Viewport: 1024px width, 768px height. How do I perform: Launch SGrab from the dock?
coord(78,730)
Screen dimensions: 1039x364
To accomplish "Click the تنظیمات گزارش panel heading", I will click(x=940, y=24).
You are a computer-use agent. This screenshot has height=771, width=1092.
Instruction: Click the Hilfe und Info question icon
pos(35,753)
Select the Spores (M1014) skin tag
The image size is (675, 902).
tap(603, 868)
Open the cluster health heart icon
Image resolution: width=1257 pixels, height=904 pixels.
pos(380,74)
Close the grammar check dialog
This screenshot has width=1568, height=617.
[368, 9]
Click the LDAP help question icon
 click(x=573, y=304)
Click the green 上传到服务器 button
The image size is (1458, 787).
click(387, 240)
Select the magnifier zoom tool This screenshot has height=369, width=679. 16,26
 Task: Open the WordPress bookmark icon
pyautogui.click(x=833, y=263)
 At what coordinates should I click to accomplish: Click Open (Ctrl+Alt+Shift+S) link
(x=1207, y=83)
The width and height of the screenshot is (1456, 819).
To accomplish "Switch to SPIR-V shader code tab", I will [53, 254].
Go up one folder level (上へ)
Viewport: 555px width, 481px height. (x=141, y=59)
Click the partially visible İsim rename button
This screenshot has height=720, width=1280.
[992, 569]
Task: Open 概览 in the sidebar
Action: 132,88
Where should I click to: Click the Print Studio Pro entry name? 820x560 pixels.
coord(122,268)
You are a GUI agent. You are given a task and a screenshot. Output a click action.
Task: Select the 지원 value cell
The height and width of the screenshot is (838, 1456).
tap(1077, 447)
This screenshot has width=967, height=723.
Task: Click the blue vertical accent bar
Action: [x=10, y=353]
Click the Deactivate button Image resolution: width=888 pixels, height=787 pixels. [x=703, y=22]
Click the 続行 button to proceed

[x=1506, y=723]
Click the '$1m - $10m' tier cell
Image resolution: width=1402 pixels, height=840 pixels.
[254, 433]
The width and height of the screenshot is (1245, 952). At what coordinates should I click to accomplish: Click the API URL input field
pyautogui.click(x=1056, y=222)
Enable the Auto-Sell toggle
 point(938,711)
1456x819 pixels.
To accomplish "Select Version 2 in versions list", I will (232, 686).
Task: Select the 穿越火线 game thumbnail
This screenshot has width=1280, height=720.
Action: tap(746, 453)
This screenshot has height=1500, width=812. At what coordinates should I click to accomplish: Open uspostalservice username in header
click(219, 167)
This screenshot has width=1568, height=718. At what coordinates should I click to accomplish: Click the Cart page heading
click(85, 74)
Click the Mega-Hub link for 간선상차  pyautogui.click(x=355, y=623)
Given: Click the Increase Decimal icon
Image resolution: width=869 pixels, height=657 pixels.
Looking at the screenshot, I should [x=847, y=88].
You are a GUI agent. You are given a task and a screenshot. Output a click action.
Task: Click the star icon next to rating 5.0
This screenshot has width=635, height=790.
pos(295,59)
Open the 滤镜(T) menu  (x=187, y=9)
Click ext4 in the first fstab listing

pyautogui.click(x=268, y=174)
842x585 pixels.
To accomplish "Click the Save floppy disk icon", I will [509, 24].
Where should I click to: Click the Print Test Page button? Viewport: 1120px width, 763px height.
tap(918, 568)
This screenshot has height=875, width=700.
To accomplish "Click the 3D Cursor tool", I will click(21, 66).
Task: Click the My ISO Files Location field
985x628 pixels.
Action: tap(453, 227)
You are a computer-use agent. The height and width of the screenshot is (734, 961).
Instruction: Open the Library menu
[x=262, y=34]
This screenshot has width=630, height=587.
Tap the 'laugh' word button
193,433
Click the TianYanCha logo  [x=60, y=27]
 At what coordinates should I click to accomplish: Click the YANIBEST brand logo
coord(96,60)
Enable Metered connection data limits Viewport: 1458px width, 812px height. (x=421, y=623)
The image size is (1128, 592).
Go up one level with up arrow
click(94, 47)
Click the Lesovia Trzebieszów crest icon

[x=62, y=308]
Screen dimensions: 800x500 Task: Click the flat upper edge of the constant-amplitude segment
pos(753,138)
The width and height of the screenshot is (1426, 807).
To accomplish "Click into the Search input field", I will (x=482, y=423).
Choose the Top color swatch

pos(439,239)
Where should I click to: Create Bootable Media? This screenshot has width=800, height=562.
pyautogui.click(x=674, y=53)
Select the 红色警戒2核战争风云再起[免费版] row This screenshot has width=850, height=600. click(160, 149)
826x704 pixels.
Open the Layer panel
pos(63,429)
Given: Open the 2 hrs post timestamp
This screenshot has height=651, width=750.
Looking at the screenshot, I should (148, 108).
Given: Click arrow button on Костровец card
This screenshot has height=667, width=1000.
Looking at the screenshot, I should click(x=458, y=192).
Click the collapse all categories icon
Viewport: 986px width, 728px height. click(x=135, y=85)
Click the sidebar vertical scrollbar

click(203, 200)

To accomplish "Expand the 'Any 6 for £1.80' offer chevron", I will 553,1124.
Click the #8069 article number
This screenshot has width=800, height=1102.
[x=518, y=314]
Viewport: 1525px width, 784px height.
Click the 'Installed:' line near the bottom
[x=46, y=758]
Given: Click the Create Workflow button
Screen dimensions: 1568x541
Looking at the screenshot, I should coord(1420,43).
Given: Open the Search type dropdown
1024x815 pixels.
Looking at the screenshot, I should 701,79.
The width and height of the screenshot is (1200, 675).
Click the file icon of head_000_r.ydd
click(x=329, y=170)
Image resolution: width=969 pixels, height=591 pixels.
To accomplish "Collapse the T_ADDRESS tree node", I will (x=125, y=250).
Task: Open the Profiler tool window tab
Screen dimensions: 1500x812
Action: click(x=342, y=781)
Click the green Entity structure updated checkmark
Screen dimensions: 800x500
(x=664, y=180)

### WHAT IS ASKED
Rewrite the records from the line with "Screen dimensions: 800x500 Task: Click" to the line with "pos(439,239)", both included, and give only those lines. Keep the requests as they are, but multiply each click coordinate in the answers by 2.45 and round the result to a whole number, with halves rounded up.

### FINISHED TASK
Screen dimensions: 800x500 Task: Click the flat upper edge of the constant-amplitude segment
pos(1845,338)
The width and height of the screenshot is (1426, 807).
To accomplish "Click into the Search input field", I will (x=1181, y=1036).
Choose the Top color swatch

pos(1076,586)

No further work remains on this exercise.